ТЕКСТ СТРАНИЦЫ
---*---
В XIX в. старообрядцы делились на мелкие толки и согласия. Н.Н. Стахеева таким образом характеризует этот процесс: «Самое большое число последователей поповского толка проживало в Верхнеудинском округе в 40-е гг. XIX в., более 16000 душ обоего пола, что составляло более В от числа поповцев по всей Восточной Сибири. К 1860г. в регионе числилось почти 18 тыс. поповцев, 717 беспоповцев, признающих брак, 1,4 тыс. — не признающих брак. Реальное разделение старообрядцев на толки не соответствовало официальному делению, и количественное соотношение последователей разных религиозных течений, так же, как и реальная численность старообрядцев в целом отличались от сведений, существующих в официальных сводках. Последователи толков не указывались, так как было запрещено употреблять в отношении старообрядцев названия, существующие у них и определяющие течения» 228.

В первой половине XIX в. отношение правительства к старообрядцам было относительно либеральным. В 1800г. были составлены правила «единоверия», по которым священники единоверческих церквей ставились главой епархии, подчинялись ему по духовным и судебным делам; кандидаты на эту должность могли предлагаться прихожанами. Богослужение же разрешалось вести по книгам и обычаям староверов. Однако старообрядцы как в Европейской России, так и в Сибири редко переходили в единоверие.

С воцарением в декабре 1825г. Николая I положение староверов резко ухудшилось. В официальных документах их вновь стали называть «раскольниками». Их общины не признавались законными, и поэтому не могли получать наследство или делать пожертвования от имени общины. Старообрядцев лишили возможности занимать общественные должности, награждаться орденами и медалями, зачисляться в купечество, торговать им разрешалось только на «временном праве». Особенно же отяготительным было то, что староверам «...запрещалось построение новых и починка существующих молитвенных зданий, содержание беглых попов, публичное оказательство раскола и особенно его пропаганда; благотворительные раскольничьи учреждения повелевалось или закрывать или присоединять к приказам общественного призрения» 229.
---*---
ИЗВЛЕЧЁННЫЕ СТРОКИ
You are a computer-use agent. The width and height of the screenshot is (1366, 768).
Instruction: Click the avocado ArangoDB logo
---*---
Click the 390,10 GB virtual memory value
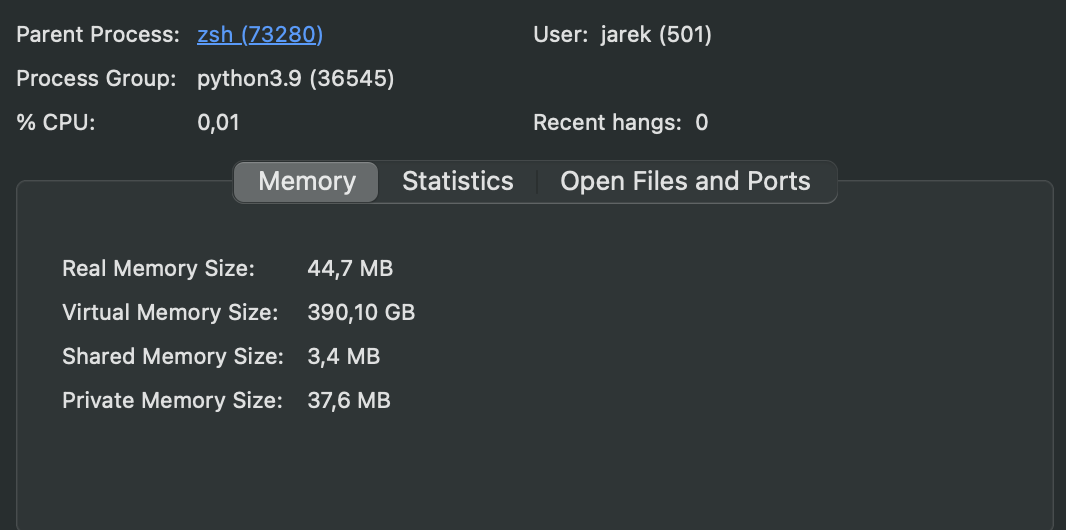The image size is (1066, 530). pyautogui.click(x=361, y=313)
---*---
ЗАДАНИЕ
Изложите текст страницы в двух предложениях. Строки служат отдельным материалом и с текстом страницы не связаны.

ОТВЕТ
В XIX в. старообрядцы делились на толки и согласия, причём их реальное разделение и численность расходились с официальными сводками. В первой половине века отношение правительства к ним было относительно либеральным (в 1800 г. составлены правила «единоверия»), но с воцарением Николая I в 1825 г. их положение резко ухудшилось: общины не признавались законными, староверов лишили ряда прав и запретили им строить новые и чинить существующие молитвенные здания.